## 文書の一節

==========

1975年、夫・宇崎竜童さんの「ダウン・タウン・ブギウギ・バンド」に提供(作詞)した「港のヨーコ・ヨコハマ・ヨコスカ」が大ヒットし、宇崎さんと共に夫婦で脚光を浴びた阿木さんは、

翌年の1976年6月には、当時、16歳だったアイドル歌手・山口百恵さんに提供した「横須賀ストーリー」が81万枚を売り上げる大ヒット。

これにより、阿木さんも、同年末には、「第18回日本レコード大賞作詞賞」を受賞するほか、「これっきり これっきり もう これっきりですか」のフレーズ(歌詞の一部)と共に、一世を風靡し、その名を世に知らしめます。

(山口さんも、この曲の大ヒットをきっかけに、早熟な少女から、自分の意思を持つ自立した大人の女性象への脱皮に成功しました)


横須賀ストーリー

「横須賀ストーリー」は山口百恵本人からの依頼で作られた曲だった

ところで、この「横須賀ストーリー」、実は、突然、阿木さん&宇崎さん夫妻のもとに、

山口百恵に、曲を書いてもらえませんか?

==========

## データ抜粋
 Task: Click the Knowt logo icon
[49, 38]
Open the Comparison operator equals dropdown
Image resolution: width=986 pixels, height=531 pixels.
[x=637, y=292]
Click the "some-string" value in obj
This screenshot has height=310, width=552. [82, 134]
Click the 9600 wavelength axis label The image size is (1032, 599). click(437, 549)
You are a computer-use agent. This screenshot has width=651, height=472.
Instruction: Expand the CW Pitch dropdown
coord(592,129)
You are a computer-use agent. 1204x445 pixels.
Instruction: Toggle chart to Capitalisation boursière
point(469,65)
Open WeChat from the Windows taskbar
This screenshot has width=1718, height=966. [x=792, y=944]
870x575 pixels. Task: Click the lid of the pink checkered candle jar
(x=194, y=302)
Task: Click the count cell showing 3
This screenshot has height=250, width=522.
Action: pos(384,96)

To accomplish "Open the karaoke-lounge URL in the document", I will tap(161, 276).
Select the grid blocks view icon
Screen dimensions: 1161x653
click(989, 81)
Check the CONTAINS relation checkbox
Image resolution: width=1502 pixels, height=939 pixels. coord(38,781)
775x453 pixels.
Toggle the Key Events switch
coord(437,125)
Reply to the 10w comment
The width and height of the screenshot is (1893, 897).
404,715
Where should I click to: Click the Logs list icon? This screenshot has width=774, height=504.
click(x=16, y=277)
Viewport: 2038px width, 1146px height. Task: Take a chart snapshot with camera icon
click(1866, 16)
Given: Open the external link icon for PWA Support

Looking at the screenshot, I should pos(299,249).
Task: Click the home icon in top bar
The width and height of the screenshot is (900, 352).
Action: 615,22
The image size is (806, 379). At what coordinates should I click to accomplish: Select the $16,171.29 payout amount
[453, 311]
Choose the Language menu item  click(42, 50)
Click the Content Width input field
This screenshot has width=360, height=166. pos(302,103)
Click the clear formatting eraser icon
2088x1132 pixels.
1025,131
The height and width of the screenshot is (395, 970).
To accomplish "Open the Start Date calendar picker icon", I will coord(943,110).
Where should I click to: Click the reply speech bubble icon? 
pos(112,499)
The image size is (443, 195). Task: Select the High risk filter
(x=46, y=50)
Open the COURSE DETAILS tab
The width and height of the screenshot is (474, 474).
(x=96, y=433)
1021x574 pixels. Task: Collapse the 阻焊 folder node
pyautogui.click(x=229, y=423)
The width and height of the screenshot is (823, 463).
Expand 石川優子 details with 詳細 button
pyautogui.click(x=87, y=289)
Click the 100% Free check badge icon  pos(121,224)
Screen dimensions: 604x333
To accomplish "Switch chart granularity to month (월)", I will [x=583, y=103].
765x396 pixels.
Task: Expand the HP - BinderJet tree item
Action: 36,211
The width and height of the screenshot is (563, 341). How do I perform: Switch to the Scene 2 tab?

==========

## 課題一覧
**A.** 「横須賀ストーリー」についての文章をもとに、次の問いに答えてください。
(i) 「横須賀ストーリー」は何枚を売り上げたか。
(ii) 阿木さんが1976年末に受賞した賞は何か。
(iii) 1975年に大ヒットした「港のヨーコ・ヨコハマ・ヨコスカ」は、どのバンドに提供された曲か。
**B.** 「横須賀ストーリー」についての文章を、最後の一文の後から書き継いでください。

## 課題の解答
**A.**
(i) 81万枚
(ii) 第18回日本レコード大賞作詞賞
(iii) ダウン・タウン・ブギウギ・バンド

**B.**
と、電話で依頼が来たそうですが、

当時、宇崎さんはロックバンド「ダウン・タウン・ブギウギ・バンド」のリーダーで、不良キャラで売っていたことから、何の縁もゆかりもない、アイドルというはるか遠くのジャンルからの依頼に、阿木さんと宇崎さんは当初、戸惑ったといいます。

また、その依頼が、山口さん本人からの希望らしいとの噂も耳に入ってきたそうですが、当時、アイドルは事務所の言いなりになるのが一般的で自己主張など考えられない時代だったため、阿木さんは、まだ、10代のアイドルが自分たちのような駆け出しのコンビに自分から曲を書いてほしいと言ってくるはずがないと、全く信じていなかったそうです。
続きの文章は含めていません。